In the preparation of medical gummy candies, cooking and blending of sugar solutions, gelling agents, additives and functional ingredients must be controlled to obtain proper textural characteristics and shelf stability. Anton Paar’s inline refractometer L-Rix 5100 has proven very successful in measuring the concentration of gummy syrup and thus guarantees an accurate dissolving and blending process.

Gummy candies

Gummy candies, also called jelly candies or jellies, are a broad category of gelatin-based chewable sweets, widely popular as gummy bears and jelly beans.

Depending on the target markets, they are made from gelatin, pectin or carrageenan, together with sugar, glucose syrup, purified water, additives and functional ingredients or even pharmaceutical APIs.

One of the first stages in the manufacturing process is the preparation of the gummy syrup in a concentrated form, typically at a target concentration between 75-82 °Brix. For this, gelatin, pectin or carrageenan is first dissolved in purified water at elevated temperatures to stabilize the protein and then mixed with the cooked sugar and glucose syrup. The resulting gummy syrup is then moved to the buffer tank and blended with colors, flavors and other excipients, before being deposited in the molds.

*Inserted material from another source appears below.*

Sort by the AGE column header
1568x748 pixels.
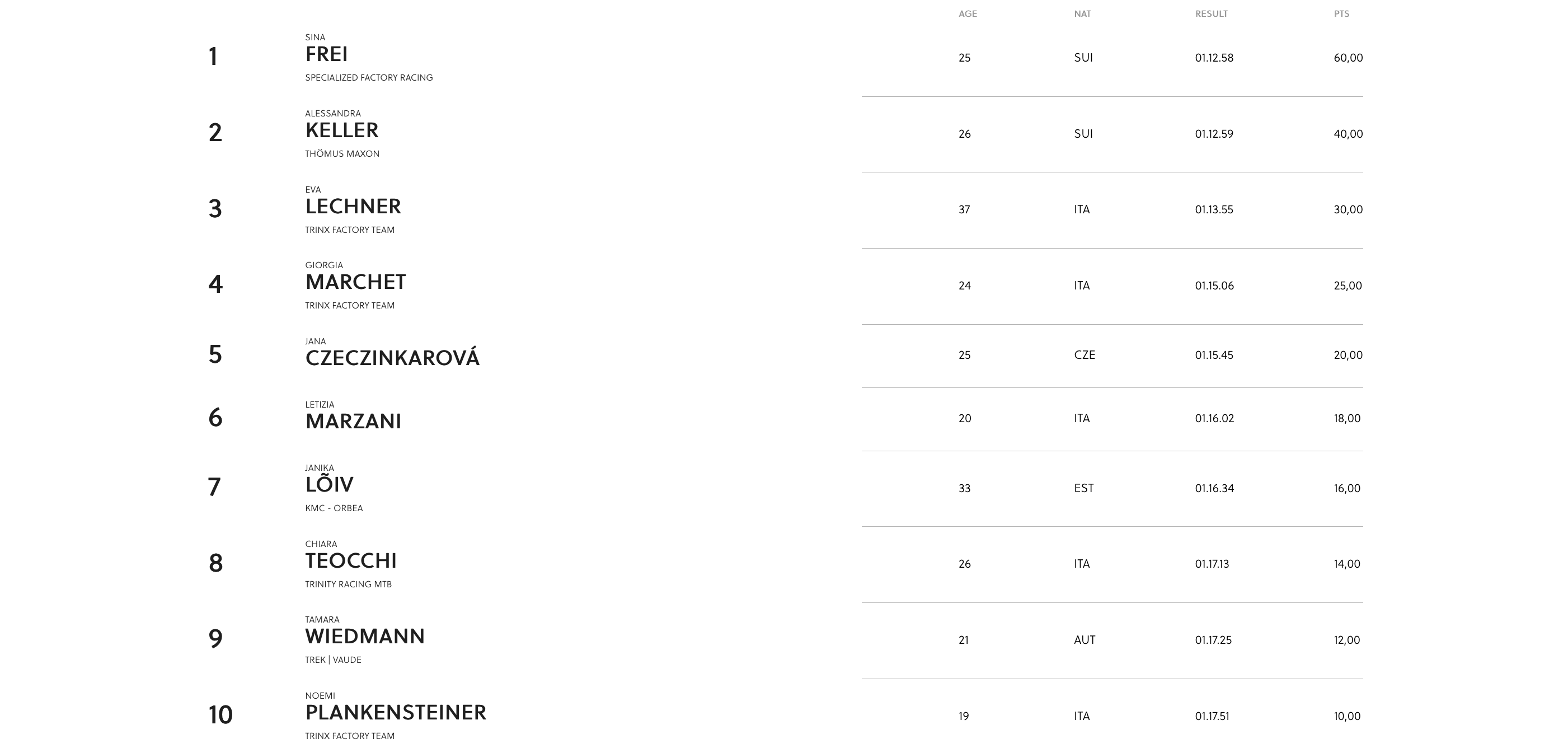(x=967, y=14)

Manufacturing gummy products for the pharmaceutical industry mirrors this process, however, the gummies will also contain an active ingredient intended to provide a specific health benefit.

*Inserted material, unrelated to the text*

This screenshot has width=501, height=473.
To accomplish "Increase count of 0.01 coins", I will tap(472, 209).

An integrated, fully-automated concentration measurement of the jelly syrup ensures the proper °Brix value, which is crucial to ensure the quality of the end product. Anton Paar offers continuous measurement of the concentration of sugar solutions up to 100 % and up to 120 °C with the highest accuracy and reliability.

During mixing and blending air is introduced into the sugar solution and the arising bubbles can negatively influence the measurement of the syrup concentration. Because a refractive index measurement is unaffected by the presence of bubbles, an inline refractometer is perfectly suited to measure the intermediate product.